Search code examples
amazon-web-servicesairflowaws-batchmwaa

AWS Managed Apache airflow (MWAA) or AWS Batch for simple batch job flow


I have simple workflow to design where there will be 4 batch job running one after another sequentially and each jobs is running in multi node master/slave architecture.

My question is AWS Batch can manage simple workflow using job queue and can manage multi-node parallel job as well. Now, should I use AWS Batch or Airflow ?

With Airflow , I can use KubernetesPodOperator and job will run in Kubernetes cluster. But Airflow does not inherently support multi node parallel jobs.

Note: The batch job is written in java using Spring batch remote partitioning framework that support master/slave architecture.


Solution

  • AWS Batch would fit your requirements better.

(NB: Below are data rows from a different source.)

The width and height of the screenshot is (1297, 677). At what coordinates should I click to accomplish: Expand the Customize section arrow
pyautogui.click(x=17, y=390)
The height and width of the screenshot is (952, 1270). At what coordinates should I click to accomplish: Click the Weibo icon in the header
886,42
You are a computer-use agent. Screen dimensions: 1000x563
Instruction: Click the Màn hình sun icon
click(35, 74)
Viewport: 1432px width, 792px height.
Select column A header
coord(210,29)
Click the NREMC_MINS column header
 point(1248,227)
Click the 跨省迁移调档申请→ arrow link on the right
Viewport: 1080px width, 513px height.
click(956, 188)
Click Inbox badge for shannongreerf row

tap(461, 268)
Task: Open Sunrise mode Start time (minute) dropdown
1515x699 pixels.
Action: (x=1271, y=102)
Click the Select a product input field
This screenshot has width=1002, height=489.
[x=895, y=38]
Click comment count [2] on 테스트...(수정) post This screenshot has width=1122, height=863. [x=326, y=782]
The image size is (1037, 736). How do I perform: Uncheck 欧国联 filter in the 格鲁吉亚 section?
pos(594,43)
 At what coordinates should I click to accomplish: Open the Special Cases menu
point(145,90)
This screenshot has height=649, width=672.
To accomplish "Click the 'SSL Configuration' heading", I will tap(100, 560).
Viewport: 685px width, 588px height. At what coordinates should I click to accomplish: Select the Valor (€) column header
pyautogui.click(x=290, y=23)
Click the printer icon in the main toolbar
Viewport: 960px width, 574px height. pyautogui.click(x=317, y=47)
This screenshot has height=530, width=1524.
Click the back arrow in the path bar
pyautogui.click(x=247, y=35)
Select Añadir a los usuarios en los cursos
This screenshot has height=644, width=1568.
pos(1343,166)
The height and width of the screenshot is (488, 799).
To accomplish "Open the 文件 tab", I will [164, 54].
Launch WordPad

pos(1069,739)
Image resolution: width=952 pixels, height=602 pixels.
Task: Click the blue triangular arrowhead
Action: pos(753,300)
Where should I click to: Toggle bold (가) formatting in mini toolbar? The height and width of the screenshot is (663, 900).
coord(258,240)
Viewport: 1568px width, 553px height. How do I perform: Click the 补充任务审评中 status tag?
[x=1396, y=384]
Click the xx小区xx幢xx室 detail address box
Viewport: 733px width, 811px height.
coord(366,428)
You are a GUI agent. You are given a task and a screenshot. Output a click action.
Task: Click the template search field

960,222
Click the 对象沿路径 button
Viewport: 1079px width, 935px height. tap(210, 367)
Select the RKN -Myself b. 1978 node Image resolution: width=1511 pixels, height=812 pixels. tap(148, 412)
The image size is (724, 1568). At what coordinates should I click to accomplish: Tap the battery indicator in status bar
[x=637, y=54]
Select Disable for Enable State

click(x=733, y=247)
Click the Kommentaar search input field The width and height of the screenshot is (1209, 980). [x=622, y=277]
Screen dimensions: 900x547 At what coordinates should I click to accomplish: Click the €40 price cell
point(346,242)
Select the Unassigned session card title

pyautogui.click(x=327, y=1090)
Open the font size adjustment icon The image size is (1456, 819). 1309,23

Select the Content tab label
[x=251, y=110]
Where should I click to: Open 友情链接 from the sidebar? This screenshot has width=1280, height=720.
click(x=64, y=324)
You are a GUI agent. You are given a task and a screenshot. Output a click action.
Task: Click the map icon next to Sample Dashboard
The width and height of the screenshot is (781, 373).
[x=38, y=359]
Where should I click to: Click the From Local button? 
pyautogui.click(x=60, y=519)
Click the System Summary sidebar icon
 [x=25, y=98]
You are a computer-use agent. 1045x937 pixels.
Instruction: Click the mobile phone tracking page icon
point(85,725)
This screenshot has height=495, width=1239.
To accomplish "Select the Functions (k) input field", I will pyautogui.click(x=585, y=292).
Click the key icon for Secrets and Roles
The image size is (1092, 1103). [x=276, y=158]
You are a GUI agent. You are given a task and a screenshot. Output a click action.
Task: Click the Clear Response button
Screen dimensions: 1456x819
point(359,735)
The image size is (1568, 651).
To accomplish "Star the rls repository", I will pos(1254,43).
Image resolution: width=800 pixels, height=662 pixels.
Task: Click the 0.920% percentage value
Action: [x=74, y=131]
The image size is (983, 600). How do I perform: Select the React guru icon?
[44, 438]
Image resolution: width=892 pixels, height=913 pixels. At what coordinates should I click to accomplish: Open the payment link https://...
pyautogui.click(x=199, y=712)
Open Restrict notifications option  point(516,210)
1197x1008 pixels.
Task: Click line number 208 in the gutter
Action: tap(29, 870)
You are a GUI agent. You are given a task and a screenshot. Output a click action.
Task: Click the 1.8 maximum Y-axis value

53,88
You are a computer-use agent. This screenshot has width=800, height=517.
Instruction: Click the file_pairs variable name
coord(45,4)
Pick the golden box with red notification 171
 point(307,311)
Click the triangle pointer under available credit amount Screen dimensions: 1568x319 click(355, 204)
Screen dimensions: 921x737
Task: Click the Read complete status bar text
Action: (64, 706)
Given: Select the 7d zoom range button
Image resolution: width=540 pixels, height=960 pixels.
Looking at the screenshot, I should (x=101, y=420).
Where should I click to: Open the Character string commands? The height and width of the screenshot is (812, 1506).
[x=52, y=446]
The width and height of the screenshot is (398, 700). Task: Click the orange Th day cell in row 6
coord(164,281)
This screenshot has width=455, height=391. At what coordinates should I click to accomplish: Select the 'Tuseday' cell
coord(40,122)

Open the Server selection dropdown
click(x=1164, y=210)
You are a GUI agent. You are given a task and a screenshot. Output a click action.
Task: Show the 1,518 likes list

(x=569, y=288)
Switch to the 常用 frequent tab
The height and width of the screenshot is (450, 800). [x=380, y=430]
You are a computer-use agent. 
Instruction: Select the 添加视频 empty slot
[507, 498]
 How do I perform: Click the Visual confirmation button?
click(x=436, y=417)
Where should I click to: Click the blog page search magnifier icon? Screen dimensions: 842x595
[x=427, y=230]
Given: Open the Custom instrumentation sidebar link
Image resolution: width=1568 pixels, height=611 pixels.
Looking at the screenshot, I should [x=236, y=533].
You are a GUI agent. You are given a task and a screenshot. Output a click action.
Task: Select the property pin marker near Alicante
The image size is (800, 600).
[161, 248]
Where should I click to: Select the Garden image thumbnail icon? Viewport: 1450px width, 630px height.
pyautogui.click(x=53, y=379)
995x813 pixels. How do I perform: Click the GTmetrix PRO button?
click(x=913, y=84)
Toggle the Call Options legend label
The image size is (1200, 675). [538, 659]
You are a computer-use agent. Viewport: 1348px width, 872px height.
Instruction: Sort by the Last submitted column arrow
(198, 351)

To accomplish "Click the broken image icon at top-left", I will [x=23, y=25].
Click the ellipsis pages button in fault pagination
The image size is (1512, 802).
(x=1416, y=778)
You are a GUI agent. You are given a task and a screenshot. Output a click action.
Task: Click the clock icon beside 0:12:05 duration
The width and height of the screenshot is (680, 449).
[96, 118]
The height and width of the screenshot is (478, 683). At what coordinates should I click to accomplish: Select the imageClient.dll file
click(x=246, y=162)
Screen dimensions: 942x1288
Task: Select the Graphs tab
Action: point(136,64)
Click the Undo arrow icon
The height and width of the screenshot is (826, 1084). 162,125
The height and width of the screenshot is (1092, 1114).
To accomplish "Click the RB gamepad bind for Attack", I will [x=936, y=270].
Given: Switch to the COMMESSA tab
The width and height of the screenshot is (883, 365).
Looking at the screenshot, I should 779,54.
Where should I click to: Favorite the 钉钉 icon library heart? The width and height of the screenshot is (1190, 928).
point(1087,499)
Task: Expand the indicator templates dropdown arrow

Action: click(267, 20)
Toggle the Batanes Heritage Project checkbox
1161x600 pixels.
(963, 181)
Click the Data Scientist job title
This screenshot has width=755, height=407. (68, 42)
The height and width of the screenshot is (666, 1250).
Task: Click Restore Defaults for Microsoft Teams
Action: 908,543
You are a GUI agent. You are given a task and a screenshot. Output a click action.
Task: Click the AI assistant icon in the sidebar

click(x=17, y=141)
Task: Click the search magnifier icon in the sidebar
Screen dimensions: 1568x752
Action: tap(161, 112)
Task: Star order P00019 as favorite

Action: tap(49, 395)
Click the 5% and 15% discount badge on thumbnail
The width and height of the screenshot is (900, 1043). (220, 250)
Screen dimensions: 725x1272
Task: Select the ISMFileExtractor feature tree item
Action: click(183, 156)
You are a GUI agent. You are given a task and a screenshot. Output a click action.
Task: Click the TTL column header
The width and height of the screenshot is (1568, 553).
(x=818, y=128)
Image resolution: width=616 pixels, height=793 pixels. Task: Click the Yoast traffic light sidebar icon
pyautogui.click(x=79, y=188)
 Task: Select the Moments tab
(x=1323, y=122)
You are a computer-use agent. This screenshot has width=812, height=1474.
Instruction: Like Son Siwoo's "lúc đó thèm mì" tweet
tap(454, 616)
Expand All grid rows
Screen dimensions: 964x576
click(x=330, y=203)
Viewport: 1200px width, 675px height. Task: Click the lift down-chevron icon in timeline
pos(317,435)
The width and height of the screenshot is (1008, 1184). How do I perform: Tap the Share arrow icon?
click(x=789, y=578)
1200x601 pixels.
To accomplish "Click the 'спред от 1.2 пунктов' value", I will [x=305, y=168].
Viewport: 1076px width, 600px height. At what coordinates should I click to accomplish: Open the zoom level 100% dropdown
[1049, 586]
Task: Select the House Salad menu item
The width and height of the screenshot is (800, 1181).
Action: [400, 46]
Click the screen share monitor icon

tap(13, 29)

    Airflow is a workflow orchestration tool, it's used to host many jobs that have multiple tasks each, with each task being light on processing. Its most common use is for ETL, but in your use case you would have an entire Airflow ecosystem for just a single job, which (unless you manually broke it out to smaller tasks) would not run multi-threaded.

    AWS Batch on the other hand is for batch processing, and you can more finely-tune the servers/nodes that you want your code to execute on. I think in your use case it would also work out cheaper than Airflow too.